* [Work task]:
Using the material below, copy every line where "agent" appears.

# # #

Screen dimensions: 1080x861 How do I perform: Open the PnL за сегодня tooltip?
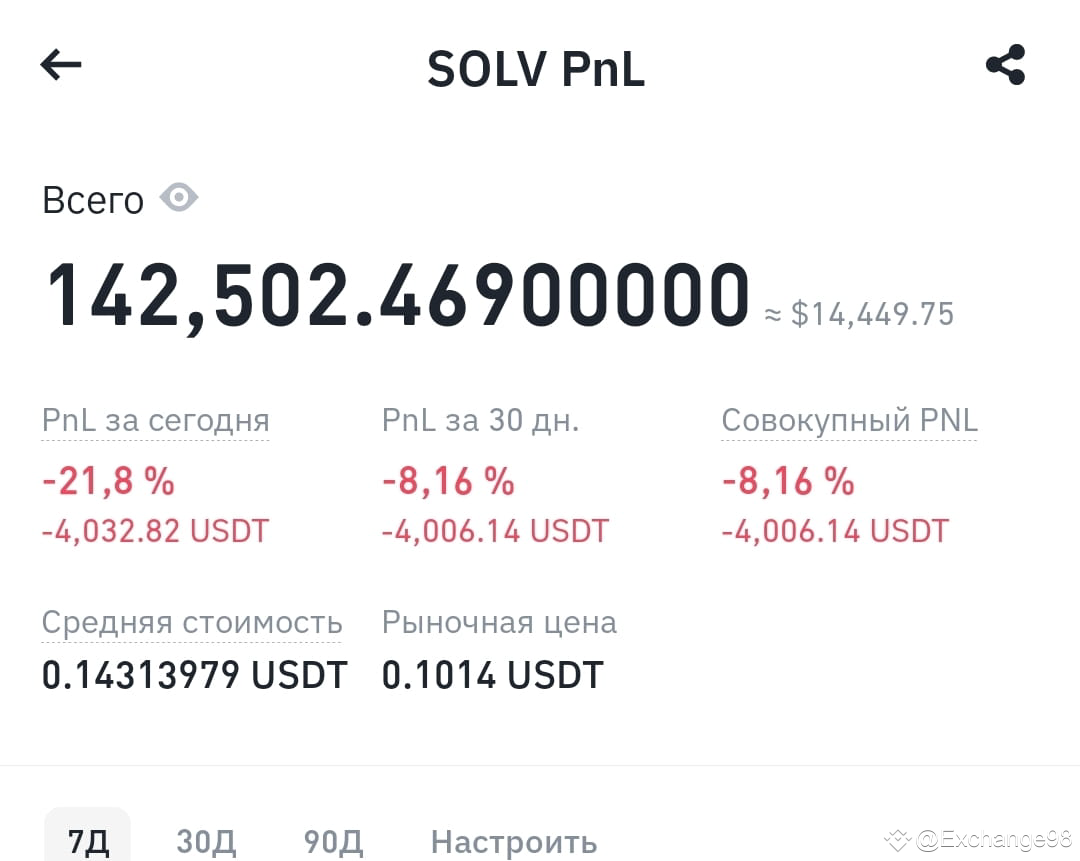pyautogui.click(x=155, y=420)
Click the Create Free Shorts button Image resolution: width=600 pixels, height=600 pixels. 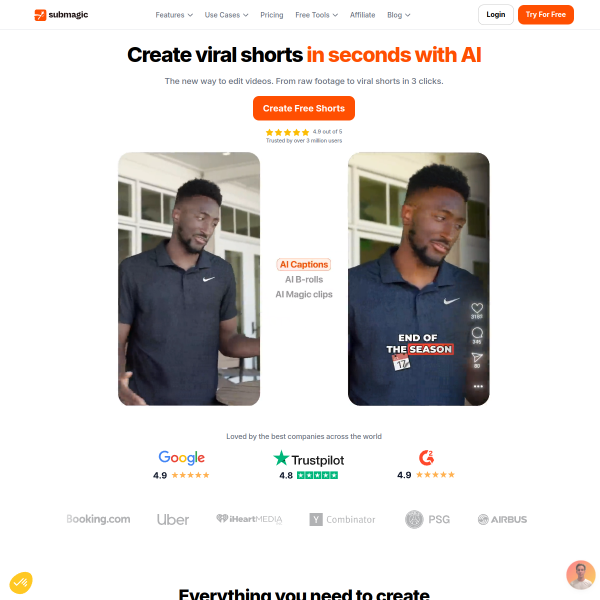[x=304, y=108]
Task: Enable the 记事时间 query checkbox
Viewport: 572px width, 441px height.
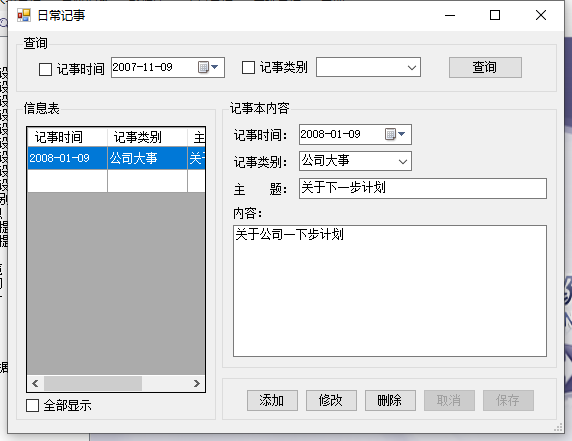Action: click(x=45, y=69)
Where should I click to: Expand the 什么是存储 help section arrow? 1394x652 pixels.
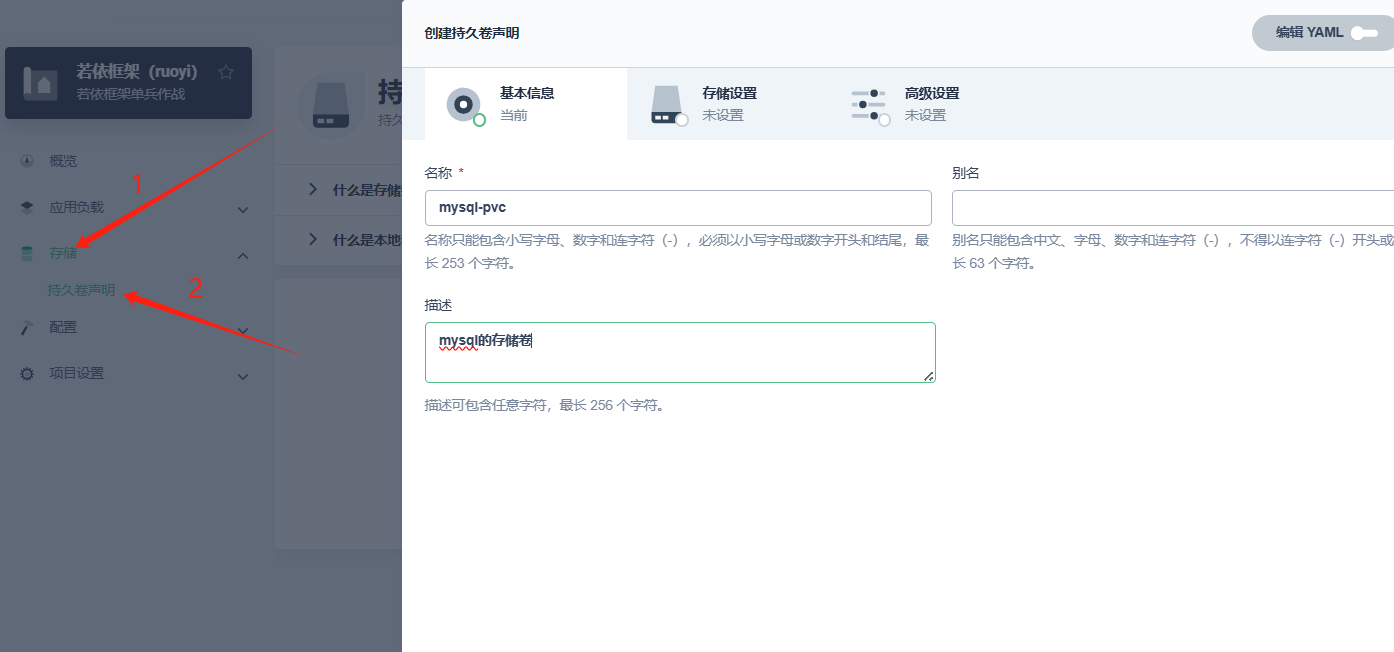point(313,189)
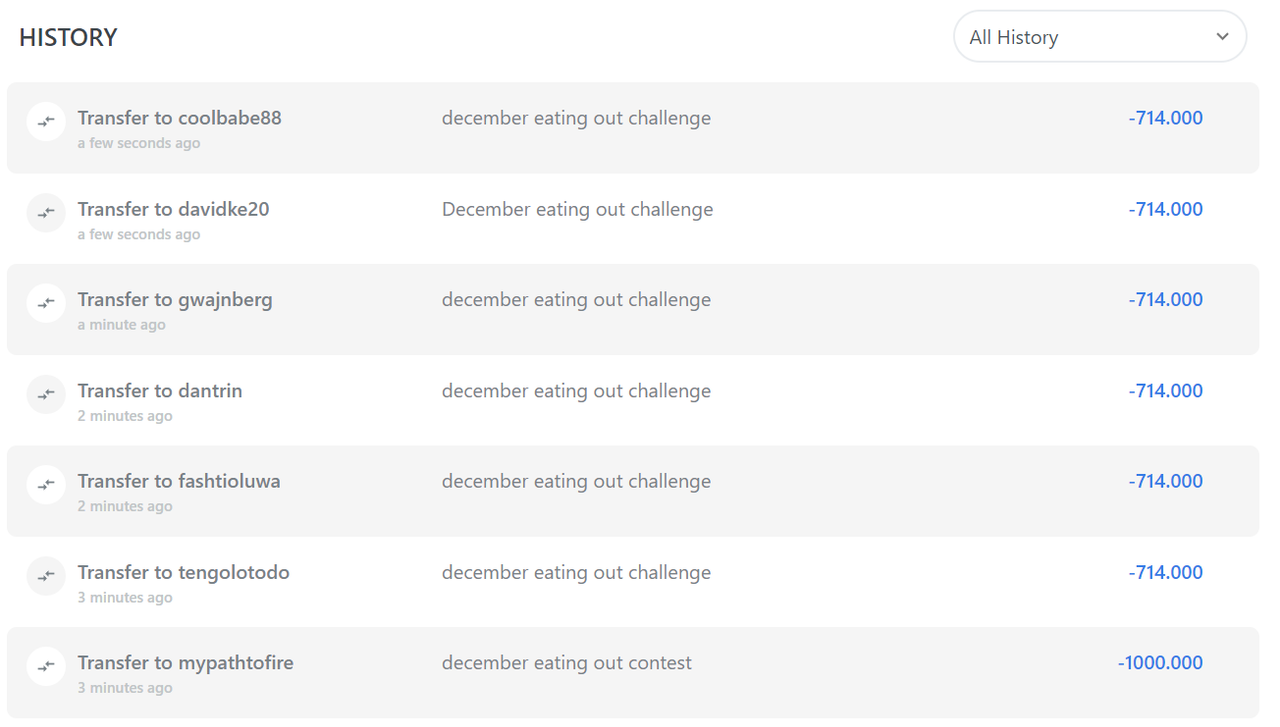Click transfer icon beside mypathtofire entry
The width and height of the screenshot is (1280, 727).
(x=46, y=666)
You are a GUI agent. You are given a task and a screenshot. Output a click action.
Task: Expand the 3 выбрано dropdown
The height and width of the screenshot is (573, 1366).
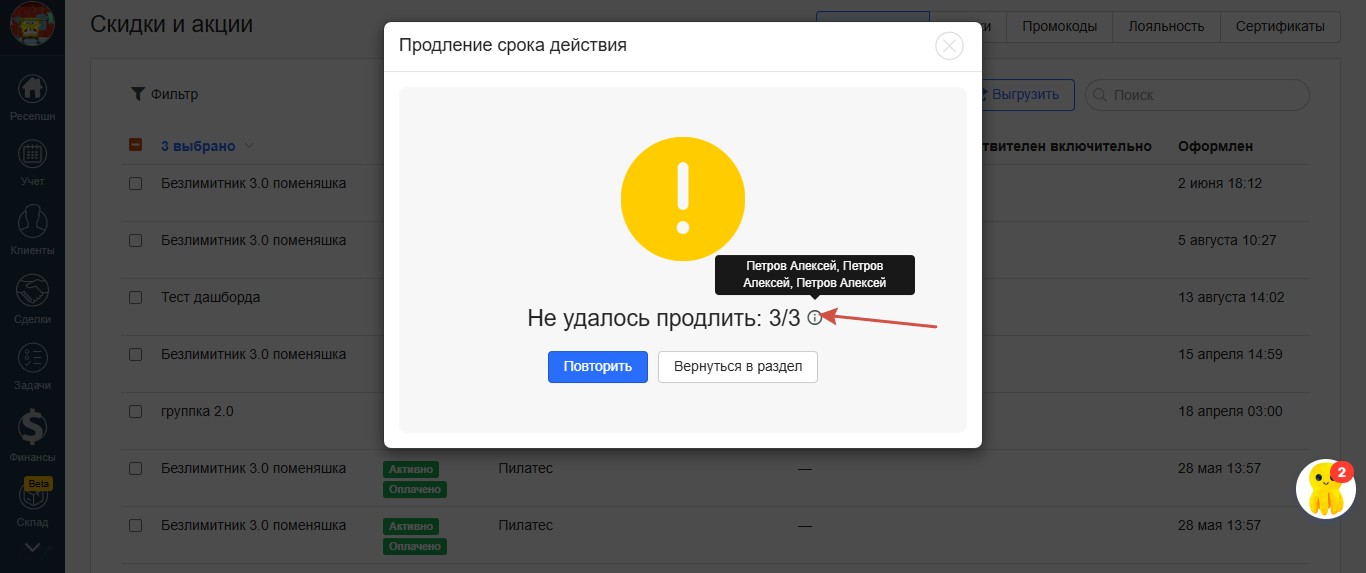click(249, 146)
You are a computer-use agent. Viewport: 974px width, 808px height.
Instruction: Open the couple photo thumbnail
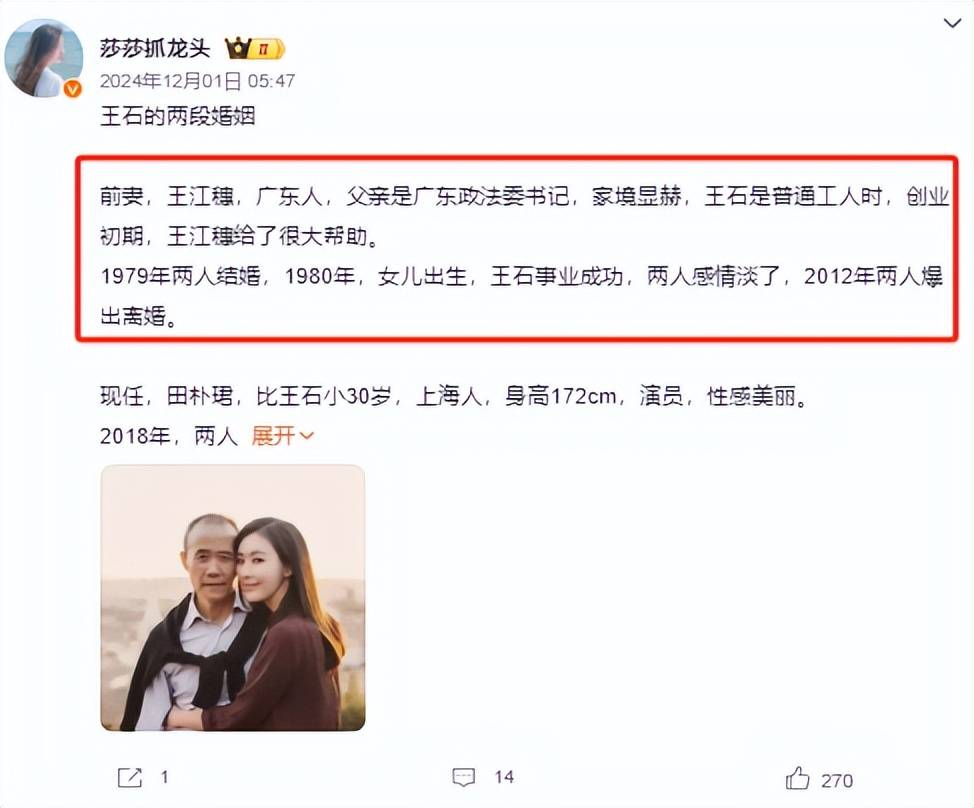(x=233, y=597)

# # #

* [Result of the exercise]:
You are a GUI agent. You are given a task and a screenshot. Output a click action.
You are a computer-use agent. Viewport: 974px width, 808px height.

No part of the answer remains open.